A further difficulty arose out of the different methods of Romanizing Malay in those days. There were Mr. Keasbury’s books, including his version of the New Testament which we used. There was the Government spelling, used in the hymnbook of Mr. Phillips, out of which we sang. Then some of the books used for examination were in the Dutch spelling. Now that the Mission has adopted a style of its own, and our books conform to its rules, it is easier to become a good speller in Romanized Malay.
In our little day school in the shop house in Short Street, we soon organized a Sunday School, which met on Sunday afternoon. Our dear little girls were just as ready to come to this as to the day school. Miss Hagerdorn, too, was most faithful in attendance. The children had a short Bible story, and learned to sing hymns and to say simple prayers. Their teacher was my interpreter, but one Sunday afternoon she could not come. I tried to prepare the lesson myself and had some blackboard diagrams ready, but my limited knowledge of Malay made me rather fearful of results. However, I had to do the best I could. The lesson was on “The broad way and the narrow way.” The pupils wanted to understand, and they helped all they could by their careful attention and sympathetic interest. The next day they told their teacher what I had taught them, and said, “We would like to follow what Missi taught us, but how can we come to school if we cannot walk in the street, for it is broad?”
At another time I spoke at a meeting in a private house on a Wesnesday morning. I had walked up and down my room, learning my little talk and looking up in the vocabulary words I did not know. It was a very simple little talk, and in due time I fired it off at the patient half a dozen women who had gathered to listen to me in respectful silence, but something I said was such a dreadful mistake that one woman broke the tension by bursting out into a merry laugh.
In the early days I found many kinds helpers, – women who left their household duties to come out with me in the mornings to act as my interpreters. To them I owe more than I realized then. They gave me their time without reward. One little women, Mrs. Jansen, whose husband came to our English services and was in charge of the Sailors’ Rest that Miss Cook superintended, was always ready to come with me.
She was a shy little body, and I am sure it was not easy for her. Then there was a Christian Chinese nonya, whose husband also came to our services. Her little son, three or four years of age, a lad with head partly shaved and two little plats sticking up straight on each side with scarlet wool braided into them, had to come along too. At other times I was accompanied by the mother of a large family, whose daughter has been my friend and the matron in Nind Home for years.
One day I went to Miss Ryan, of the Church of England Chinese Girls’ School, and told her some of the difficulties which I encountered in my visiting. Being such an experienced missionary and visitor, she could and did help me. I remember telling her I would like to pray in Malay, but did not know how. She kindly wrote out a simple prayer in Malay, which I used to read until I learned to say it without the paper. Afterwards I extended it by adding some petitions of my own.
How many missionaries have spoken of the difficulties of their first year on the field!

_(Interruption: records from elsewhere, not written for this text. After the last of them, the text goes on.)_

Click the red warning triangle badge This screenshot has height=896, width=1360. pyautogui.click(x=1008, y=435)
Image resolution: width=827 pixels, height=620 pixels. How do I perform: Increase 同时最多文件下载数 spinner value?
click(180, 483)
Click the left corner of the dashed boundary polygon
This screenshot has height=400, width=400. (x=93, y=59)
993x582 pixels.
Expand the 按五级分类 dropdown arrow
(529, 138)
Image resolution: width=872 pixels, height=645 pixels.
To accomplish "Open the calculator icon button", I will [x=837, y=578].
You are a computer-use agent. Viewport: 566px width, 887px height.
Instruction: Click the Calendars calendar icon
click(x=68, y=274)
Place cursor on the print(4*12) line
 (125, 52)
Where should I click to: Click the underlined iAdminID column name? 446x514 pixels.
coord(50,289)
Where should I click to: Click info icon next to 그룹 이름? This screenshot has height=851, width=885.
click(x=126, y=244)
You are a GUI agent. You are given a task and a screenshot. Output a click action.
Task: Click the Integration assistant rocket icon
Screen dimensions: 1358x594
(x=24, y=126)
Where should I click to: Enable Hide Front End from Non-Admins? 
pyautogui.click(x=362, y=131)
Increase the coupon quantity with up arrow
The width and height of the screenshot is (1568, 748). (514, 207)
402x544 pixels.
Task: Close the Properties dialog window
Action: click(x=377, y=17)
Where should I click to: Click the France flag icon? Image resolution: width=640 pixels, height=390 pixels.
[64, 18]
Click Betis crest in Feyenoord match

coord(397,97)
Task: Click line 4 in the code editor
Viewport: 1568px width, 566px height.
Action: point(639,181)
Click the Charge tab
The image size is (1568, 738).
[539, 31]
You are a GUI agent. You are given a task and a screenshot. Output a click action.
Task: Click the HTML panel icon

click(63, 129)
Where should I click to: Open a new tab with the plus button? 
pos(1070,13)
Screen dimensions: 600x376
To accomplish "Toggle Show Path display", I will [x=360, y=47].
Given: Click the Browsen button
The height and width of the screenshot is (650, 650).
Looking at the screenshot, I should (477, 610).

I remember that I felt like a child sewing without a knot in her thread, pulling it futilely in and out. I wondered if the time would ever come when something would be accomplished. We should not forget the helplessness of our own early days, and be ready to sympathize with new workers and help those who, in their first year, are undergoing the difficulties that arise from new surroundings, a trying climate, and the intricacies of a strange language.
I have before me some old letters, that I wrote thirty years ago, and which my mother preserved. In one of them I have written: “I am so glad that I am getting to know my way about Singapore. It is not an easy thing to come to a strange place to open up new work in a strange language. I heartily sympathize with myself; nevertheless, the Lord has truly been my helper, and I can raise my Ebenezer for the first three months of help and blessing.”